The first winter Libertus spent in Insomnia, Sonitus had asked him what he was getting people for Solstice, and Libertus had discovered that you were actually expected to _buy gifts_. And not like, just a bottle of wine. Things to be treasured, or to be shoved into a closet and forgotten about, depending on the person.

He'd thought hard about it, and then discovered that you couldn't buy a single thing without wrestling someone and being charged with criminal assault in the days leading up to the holiday, and so he'd shown up empty-handed with an apology, Nyx looking surprised at the door and Crowe cussing out a garland of glittery plastic threads as she tried to stick it round the ceiling behind him.

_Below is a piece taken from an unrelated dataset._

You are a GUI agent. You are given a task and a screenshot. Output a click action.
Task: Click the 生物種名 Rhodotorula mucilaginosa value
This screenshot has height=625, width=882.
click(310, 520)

"Nah, it's fine, you're the present," Nyx had said, and opened the door to wave him in.

"I was gonna get something good, I meant," Libertus said.

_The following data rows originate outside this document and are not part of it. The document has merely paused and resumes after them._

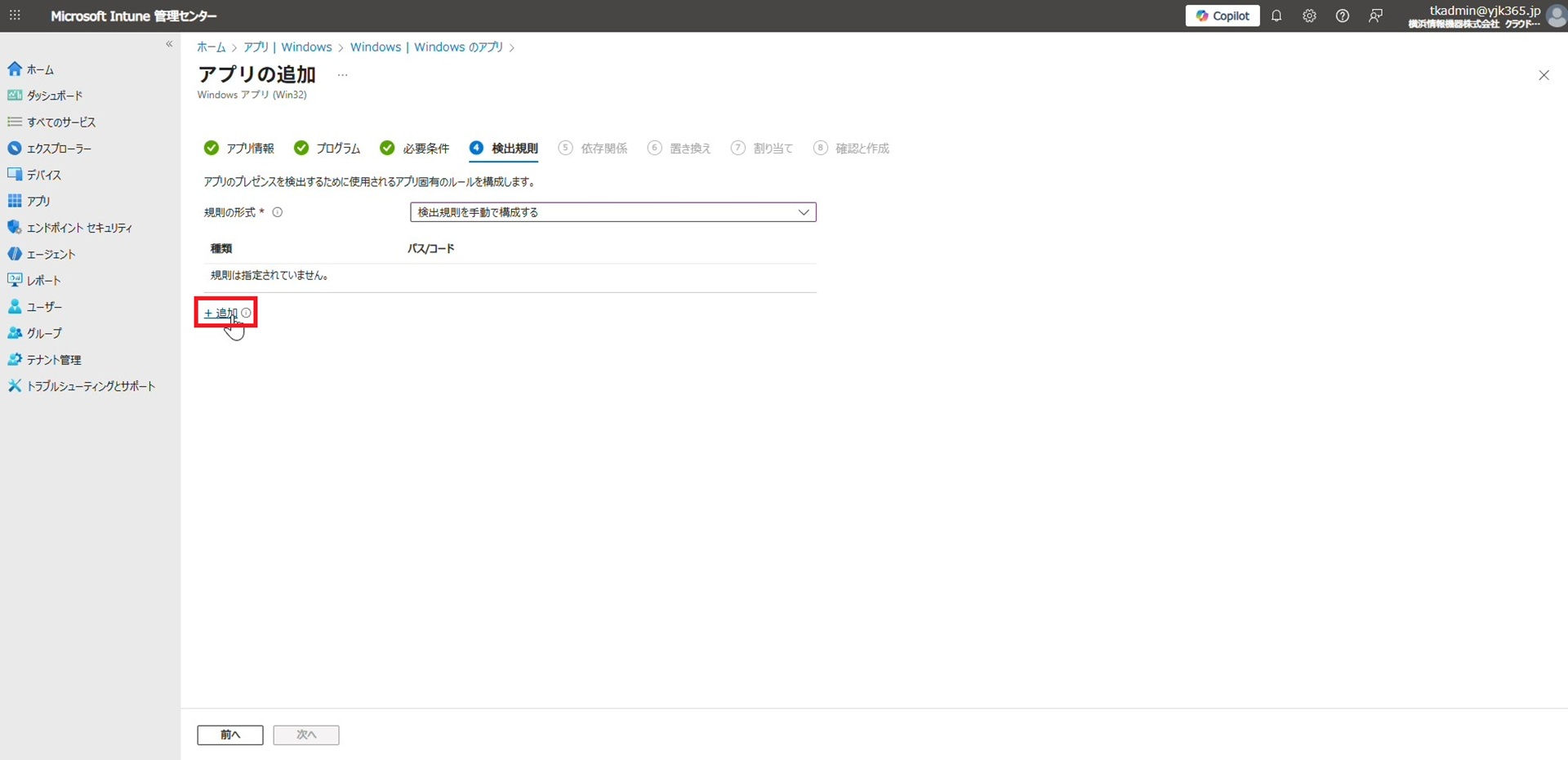Click the ホーム icon in sidebar

pyautogui.click(x=15, y=69)
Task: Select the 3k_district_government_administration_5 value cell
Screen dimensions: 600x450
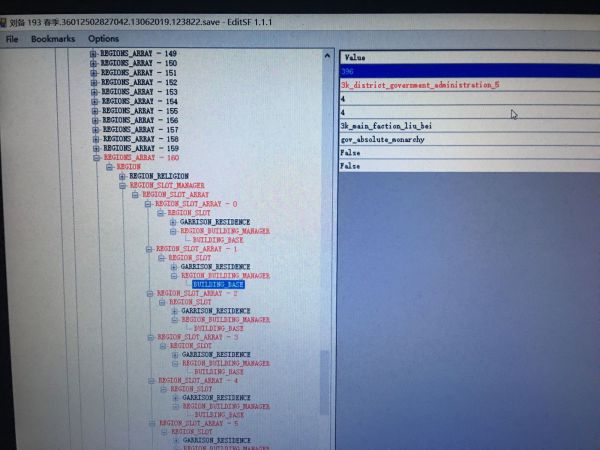Action: pos(419,85)
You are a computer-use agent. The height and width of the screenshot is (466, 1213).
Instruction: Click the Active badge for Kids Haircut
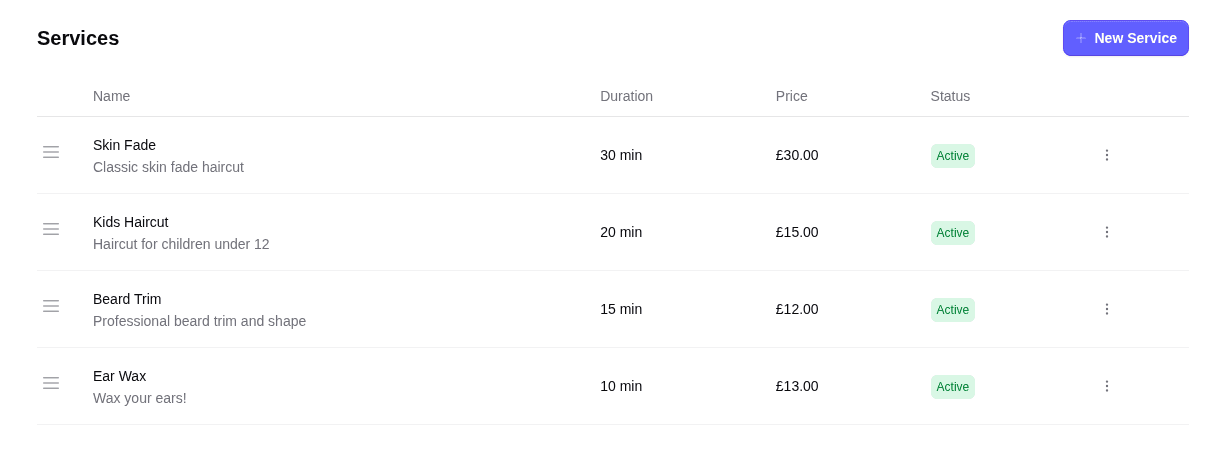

Nyx paused, carefully stuck a self-adhesive ribbon bow to Libertus's chest, patted his shoulder, grinned and said, "Eh, what's better than you? Get in here."

Later that night, Libertus stared at the ceiling fan from the couch while Nyx dozed with both his arms wrapped around Libertus's legs, and a few days later, Captain Drautos frowned and took him aside and asked if he needed some time off to deal with personal stuff. "Get some rest," Drautos had suggested, and Libertus had narrowly avoided retorting that if he could sleep off a gay crisis, he'd have asked Luche to knock him out years ago.

\--

"Where's hero?" are the first puzzled words out of Pelna's mouth when he opens the door on Saturday.

Pelna was right: it's a nice flat, wide window and hardwood floors and all. The television is on inside, and there's yelling and sparkly confetti everywhere, and music is blaring and Tredd and Axis are making fun of Luche's sweater. Libertus shoves the bottle of wine at him and steps inside, stomping the water off his boots. "What?"

"Nyx."

"I dunno."

Pelna looks bewildered, and Crowe is making her way over, wearing some sort of tacky brightly-colored headdress with blinking lights and bells on it. Her smile falters a little when she gets there, looking around Libertus, behind him, and finally at him, eyes still accusing like a pin to the throat.

"Where's Nyx?" she says.

Libertus blinks. "I dunno."

"Etro, what happened now?" Pelna looks distressed.

"Nothing happened," Libertus says, baffled.

"You dunno where Nyx is?"

"I dunno, did he say he was coming?" Libertus is standing there dumbly in his jacket and hat, and hasn't taken his boots off.

"Did he — what?" Crowe takes the bottle from Pelna, frowning. "What'd he say to you?"

Libertus stares in confusion. "Yeah, nothing. I dunno. Did you invite him or what?"

"Oh my gods," Crowe says, as Pelna blanches. Libertus is starting to wonder if he did something wrong.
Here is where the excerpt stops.